Le chaos éclate dans les aéroports américains à moins de 100 jours du début de la Coupe du monde 2026
À moins de 100 jours de la Coupe du monde 2026 de la FIFA, les aéroports américains font face à des perturbations sans précédent, suscitant des inquiétudes pour les supporters appelés à se rendre au tournoi organisé aux États-Unis, au Canada et au Mexique. Les préoccupations sécuritaires et le manque de personnel aggravent la situation, poussant les autorités fédérales à agir en urgence pour garantir des déplacements sûrs et fluides.
Le tournoi débutera le 11 juin au Mexique, avec le Mexique face à l'Afrique du Sud au stade de Mexico lors d'un match du groupe A.
Il se rendra ensuite aux États-Unis et au Canada le 12 juin. Mais les troubles dans les aéroports américains suscitent une vigilance accrue des forces de l’ordre.
Les autorités évoquent des risques liés à des menaces de représailles dans le contexte de la guerre en cours avec l’Iran, soulignant que la sécurité des supporters est en jeu à un niveau exceptionnellement élevé.
À cela s’ajoute le fait que 625 millions de dollars de subventions fédérales pour la sécurité destinées à la Coupe du monde restent bloqués, selon plusieurs sources proches du dossier.
Ces fonds, prévus dans un projet de loi de dépenses soutenu par les républicains et adopté en juillet 2025, visaient à renforcer la planification de la sécurité des sites et des pôles de transport dans les pays hôtes.
« Les retards de financement et les alertes liées aux menaces ont encore compliqué un processus déjà complexe », ont déclaré des responsables à Reuters, soulignant la pression qui pèse sur les planificateurs des États et des villes chargés de préparer l'un des événements sportifs les plus médiatisés au monde.
Les retards à l’aéroport accentuent la frustration et les inquiétudes
Aux États-Unis, les voyageurs subissent également de longues files d’attente et des retards de vol en raison de la fermeture partielle en cours du gouvernement, qui a privé de financement le département de la Sécurité intérieure.
La TSA, chargée de la sécurité dans les aéroports, n’a pas payé ses agents depuis cinq semaines. Plus de 400 agents de la TSA ont démissionné depuis la mi-février, aggravant encore la crise des effectifs.
Le secrétaire américain aux Transports, Sean Duffy, a évoqué la situation dans l’émission "This Week with George Stephanopoulos" sur ABC, déclarant : « Ils vont prendre d’autres emplois pour mettre de la nourriture sur la table et payer le loyer. »
« Je pense effectivement que la situation va beaucoup empirer et, à mesure qu’elle s’aggrave, cela met le Congrès sous pression pour parvenir à une solution. »

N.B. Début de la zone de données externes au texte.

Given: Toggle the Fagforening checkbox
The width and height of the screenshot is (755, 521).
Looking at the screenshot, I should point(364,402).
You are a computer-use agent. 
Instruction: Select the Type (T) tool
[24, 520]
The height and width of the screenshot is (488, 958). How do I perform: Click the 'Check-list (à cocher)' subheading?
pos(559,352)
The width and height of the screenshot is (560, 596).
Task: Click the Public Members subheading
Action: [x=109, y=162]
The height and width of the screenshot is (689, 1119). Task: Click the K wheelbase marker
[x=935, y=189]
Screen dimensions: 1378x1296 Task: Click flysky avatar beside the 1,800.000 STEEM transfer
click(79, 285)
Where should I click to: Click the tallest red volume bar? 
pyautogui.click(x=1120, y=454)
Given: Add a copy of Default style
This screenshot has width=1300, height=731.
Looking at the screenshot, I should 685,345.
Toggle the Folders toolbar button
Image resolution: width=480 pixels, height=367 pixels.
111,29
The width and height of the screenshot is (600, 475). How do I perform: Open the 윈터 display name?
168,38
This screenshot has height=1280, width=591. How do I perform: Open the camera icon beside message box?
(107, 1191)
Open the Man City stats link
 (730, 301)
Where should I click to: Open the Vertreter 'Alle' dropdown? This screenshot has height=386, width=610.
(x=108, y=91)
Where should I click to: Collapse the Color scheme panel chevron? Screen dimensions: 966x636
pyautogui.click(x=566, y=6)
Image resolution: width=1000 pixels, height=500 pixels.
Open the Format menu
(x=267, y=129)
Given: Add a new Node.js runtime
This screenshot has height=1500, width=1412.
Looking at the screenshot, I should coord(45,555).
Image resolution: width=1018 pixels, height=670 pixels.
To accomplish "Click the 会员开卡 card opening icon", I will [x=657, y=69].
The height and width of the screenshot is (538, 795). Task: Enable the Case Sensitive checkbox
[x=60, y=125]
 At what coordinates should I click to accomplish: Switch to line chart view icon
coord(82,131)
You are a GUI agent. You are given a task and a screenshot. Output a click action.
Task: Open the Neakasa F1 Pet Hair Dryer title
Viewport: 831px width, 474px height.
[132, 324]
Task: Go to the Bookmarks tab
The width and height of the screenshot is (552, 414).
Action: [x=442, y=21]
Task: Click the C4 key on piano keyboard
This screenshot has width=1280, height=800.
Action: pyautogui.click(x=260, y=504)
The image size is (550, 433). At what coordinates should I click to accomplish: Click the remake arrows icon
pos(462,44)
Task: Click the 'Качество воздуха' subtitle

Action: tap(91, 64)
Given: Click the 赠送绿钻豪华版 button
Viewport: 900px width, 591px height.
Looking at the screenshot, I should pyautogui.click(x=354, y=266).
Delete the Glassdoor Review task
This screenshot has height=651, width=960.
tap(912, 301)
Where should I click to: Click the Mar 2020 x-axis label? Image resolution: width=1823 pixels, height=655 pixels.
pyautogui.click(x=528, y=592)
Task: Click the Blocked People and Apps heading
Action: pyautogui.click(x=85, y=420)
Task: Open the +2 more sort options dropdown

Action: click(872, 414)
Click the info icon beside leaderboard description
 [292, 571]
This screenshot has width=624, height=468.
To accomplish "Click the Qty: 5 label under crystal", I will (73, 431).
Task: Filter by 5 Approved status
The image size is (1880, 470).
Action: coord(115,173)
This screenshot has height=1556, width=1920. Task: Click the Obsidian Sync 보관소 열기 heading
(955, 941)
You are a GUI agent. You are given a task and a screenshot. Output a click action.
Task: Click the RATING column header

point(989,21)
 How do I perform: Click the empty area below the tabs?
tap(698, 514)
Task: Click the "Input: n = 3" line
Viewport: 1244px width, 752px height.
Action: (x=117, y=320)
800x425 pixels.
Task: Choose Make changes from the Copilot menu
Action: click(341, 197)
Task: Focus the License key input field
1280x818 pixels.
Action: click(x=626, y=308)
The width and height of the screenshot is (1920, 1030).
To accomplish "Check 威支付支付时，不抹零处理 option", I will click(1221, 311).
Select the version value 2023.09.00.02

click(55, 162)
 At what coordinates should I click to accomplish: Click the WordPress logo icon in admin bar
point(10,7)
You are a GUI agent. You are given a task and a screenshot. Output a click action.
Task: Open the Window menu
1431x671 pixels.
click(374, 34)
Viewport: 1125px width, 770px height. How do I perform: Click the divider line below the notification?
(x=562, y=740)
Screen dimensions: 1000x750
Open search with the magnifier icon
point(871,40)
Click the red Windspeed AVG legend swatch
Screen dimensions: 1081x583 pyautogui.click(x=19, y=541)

En réponse, le président Donald Trump a annoncé samedi que des agents de l’ICE seraient déployés pour remplacer les agents de la TSA dans les aéroports du pays.
Tom Homan, chargé de la politique frontalière à la Maison Blanche, a confirmé sur CNN dans l’émission "State of the Union" : "Nous aurons d’ici la fin de la journée un plan précisant par quels aéroports nous commencerons et où nous les enverrons."
Le syndicat des employés de l’aéroport en conflit avec la direction
La décision a suscité de vives critiques de la part du président de l’American Federation of Government Employees, Everett Kelley.
« Nos membres à la TSA se présentent chaque jour, sans salaire, parce qu’ils croient à la mission consistant à assurer la sécurité du public voyageant par avion », a déclaré Kelley.
« Ils méritent d’être payés, et non remplacés par des agents armés et non formés, qui ont montré à quel point ils peuvent être dangereux. »
À l'approche de la Coupe du monde, les supporters transitant par les aéroports américains font face à des conditions incertaines, des retards aux préoccupations de sécurité.
À moins de trois mois de l'événement, il est crucial pour Trump et les autorités fédérales de régler la paralysie, les retards de financement et les problèmes d'effectifs afin d'éviter des perturbations et de préserver la réputation mondiale de l'un des plus grands événements sportifs.
Le temps presse pour les opérations aéroportuaires et les organisateurs de la Coupe du monde, tandis que voyageurs et responsables restent en état d'alerte à l'approche du coup d'envoi.